Thanks for your reply.

Yes, my intention is to let you check which IP is mapped to the hostname. By default, data analytics server listens on the IP mapped to the hostname, which in your case is 127.0.0.1. This means the server only accept clients from the local machine.

The way to fix this problem is to force the Hadoop server to listen on an active IP address, which, in your case, is 172.30.1.40 (using host network). You can pass --master-ip=172.30.1.40 to the server to achieve this goal, then you can retry to see if there is any problem.

Best,

Thank you for your reply.

You mentioned that the IP mapping of hadoop is not working.

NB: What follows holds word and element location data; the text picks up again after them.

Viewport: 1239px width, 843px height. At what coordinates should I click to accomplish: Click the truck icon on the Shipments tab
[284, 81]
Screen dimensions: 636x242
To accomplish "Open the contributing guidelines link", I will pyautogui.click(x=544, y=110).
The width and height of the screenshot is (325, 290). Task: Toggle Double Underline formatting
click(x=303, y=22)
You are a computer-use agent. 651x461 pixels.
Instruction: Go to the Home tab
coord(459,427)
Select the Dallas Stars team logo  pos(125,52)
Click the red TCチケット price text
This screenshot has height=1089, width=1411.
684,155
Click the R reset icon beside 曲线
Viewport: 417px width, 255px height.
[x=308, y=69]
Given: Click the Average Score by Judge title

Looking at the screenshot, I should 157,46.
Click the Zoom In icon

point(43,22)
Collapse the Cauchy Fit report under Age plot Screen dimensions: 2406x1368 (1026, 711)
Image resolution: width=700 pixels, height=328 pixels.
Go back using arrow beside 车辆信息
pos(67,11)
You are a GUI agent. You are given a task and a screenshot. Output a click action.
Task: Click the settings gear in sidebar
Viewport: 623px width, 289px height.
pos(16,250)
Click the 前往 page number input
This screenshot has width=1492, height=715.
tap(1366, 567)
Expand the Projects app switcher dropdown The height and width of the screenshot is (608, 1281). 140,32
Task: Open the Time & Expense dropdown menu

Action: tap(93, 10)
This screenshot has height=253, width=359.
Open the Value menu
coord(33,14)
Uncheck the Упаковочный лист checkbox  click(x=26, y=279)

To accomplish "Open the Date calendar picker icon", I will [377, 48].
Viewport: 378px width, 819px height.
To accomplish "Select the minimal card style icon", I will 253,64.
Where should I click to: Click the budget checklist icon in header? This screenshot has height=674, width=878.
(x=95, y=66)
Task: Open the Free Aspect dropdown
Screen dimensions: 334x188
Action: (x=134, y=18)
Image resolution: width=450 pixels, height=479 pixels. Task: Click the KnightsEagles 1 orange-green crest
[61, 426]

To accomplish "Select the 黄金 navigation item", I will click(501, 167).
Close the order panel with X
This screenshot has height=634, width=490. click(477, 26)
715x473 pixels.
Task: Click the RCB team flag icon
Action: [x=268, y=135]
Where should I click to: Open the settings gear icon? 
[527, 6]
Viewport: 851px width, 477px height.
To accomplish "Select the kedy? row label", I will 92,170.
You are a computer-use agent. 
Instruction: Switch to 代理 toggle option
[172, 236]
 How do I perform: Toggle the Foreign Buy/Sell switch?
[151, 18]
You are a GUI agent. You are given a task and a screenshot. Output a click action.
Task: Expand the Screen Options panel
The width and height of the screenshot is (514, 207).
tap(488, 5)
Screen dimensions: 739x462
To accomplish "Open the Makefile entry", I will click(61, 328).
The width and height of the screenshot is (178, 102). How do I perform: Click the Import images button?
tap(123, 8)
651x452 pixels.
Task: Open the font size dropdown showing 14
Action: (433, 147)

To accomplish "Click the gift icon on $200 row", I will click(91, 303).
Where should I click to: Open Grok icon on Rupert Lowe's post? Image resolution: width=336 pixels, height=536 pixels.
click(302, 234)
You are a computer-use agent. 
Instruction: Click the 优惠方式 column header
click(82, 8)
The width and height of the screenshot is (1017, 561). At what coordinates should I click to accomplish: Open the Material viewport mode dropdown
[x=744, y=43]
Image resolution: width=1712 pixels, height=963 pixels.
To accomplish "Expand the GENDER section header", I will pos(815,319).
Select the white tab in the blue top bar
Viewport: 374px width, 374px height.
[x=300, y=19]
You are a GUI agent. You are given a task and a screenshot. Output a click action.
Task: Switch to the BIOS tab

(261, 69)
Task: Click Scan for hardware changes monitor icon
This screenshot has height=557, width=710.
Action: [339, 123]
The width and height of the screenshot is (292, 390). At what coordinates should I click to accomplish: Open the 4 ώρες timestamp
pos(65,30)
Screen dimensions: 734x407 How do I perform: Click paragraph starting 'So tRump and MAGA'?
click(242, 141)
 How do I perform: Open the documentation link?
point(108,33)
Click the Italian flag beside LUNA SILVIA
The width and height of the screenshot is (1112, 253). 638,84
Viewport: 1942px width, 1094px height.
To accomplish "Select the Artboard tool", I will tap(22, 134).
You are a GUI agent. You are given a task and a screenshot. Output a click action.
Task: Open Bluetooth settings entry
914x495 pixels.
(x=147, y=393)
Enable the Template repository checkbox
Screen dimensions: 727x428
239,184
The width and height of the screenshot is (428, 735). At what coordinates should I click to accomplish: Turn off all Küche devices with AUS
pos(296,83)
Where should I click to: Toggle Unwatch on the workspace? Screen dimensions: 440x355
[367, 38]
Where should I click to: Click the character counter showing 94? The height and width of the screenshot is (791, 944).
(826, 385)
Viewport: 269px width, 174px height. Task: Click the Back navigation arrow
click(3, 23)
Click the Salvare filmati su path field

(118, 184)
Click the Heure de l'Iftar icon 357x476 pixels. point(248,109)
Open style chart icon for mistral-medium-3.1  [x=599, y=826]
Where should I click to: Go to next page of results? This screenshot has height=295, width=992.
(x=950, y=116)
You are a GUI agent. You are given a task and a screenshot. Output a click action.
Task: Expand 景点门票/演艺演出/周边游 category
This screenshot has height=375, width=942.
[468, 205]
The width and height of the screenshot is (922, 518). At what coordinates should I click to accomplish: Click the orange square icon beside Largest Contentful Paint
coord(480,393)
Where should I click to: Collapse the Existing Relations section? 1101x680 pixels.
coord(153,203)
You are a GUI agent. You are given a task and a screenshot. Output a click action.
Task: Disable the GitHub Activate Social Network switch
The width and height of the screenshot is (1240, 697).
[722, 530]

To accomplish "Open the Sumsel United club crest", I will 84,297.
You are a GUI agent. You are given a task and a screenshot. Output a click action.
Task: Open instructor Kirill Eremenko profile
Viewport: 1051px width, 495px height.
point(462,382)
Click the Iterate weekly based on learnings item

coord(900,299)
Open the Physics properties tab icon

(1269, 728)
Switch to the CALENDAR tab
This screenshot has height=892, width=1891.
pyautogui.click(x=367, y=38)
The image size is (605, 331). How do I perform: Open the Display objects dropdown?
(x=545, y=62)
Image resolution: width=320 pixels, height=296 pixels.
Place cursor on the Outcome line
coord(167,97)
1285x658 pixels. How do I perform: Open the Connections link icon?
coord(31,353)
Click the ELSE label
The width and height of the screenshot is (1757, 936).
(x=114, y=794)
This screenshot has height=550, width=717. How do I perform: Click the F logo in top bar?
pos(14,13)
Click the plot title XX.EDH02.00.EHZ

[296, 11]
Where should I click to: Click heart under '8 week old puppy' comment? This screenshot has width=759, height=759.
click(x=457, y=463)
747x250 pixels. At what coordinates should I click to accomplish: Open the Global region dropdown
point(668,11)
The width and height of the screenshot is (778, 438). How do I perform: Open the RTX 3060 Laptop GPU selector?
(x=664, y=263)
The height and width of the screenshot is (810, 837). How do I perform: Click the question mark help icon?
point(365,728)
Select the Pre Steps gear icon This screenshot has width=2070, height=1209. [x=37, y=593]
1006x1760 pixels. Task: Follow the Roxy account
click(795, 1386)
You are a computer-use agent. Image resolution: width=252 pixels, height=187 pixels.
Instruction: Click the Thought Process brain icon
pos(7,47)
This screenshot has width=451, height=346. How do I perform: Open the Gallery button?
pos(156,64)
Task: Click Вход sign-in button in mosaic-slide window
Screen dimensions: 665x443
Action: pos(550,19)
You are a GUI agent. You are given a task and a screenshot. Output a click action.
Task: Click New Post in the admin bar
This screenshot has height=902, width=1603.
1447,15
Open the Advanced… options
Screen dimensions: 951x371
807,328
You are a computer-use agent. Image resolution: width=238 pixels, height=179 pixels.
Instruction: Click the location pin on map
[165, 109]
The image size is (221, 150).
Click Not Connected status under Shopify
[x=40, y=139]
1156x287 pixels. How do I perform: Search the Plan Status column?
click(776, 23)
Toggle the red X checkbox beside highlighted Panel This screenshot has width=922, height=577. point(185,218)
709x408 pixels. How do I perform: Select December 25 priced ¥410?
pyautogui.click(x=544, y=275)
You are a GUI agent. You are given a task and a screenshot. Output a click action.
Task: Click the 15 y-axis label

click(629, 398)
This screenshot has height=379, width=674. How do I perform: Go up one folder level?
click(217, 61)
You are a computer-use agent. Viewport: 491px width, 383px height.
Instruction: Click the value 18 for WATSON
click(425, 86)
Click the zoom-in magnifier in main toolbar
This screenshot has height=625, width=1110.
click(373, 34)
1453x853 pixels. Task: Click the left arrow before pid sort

So I searched for Hadoop IP mapping and it seemed like the problem was that I needed to store the IPs and hostnames of the nodes I wanted to cluster in the /etc/hosts file, so I did.

pi1(node 1) 스크린샷 2023-04-14 12 49 13

pi2(node 2) 스크린샷 2023-04-14 12 49 01

The benchmark appears to be working fine.

Master and slave seem to be communicating. After modifying the hosts file, are the master and slave communicating normally? I would like to know if the benchmarks are working properly. And whenever I add a node, I just keep adding the IP and hostname of the node I'm adding to the hosts file and run it?

Continue adding the IPs and hostnames of the master and slave to the hosts file on each node, saving them as you go. The contents of the hosts file should be identical. -> Is it correct?

Set the hosts file for each node For example

pi1(node 1) 127.0.0.1 localhost

172.30.1.40 pi1 172.30.1.41 pi2 172.30.1.42 pi3 -> add node 3

pi2(node 2) 127.0.0.1 localhost

172.30.1.40 pi1 172.30.1.41 pi2 172.30.1.42 pi3 -> add node 3

pi3(node 3) 127.0.0.1 localhost

172.30.1.40 pi1 172.30.1.41 pi2 172.30.1.42 pi3 -> add node 3

xusine commented 1 year ago

Hello,

Glad to see it works.

It is also pretty strange that overriding the master IP address does not work. Currently, I think you have to manually modify the hosts file to make the master aware of the worker nodes. We would check if we can fix this bug by forcing Hadoop use IP address for communication.

Best,

minkyuSnow commented 1 year ago

Hello,

Glad to see it works.

It is also pretty strange that overriding the master IP address does not work. Currently, I think you have to manually modify the hosts file to make the master aware of the worker nodes. We would check if we can fix this bug by forcing Hadoop use IP address for communication.

Best,

It will run as normal. Thank you very much for your help.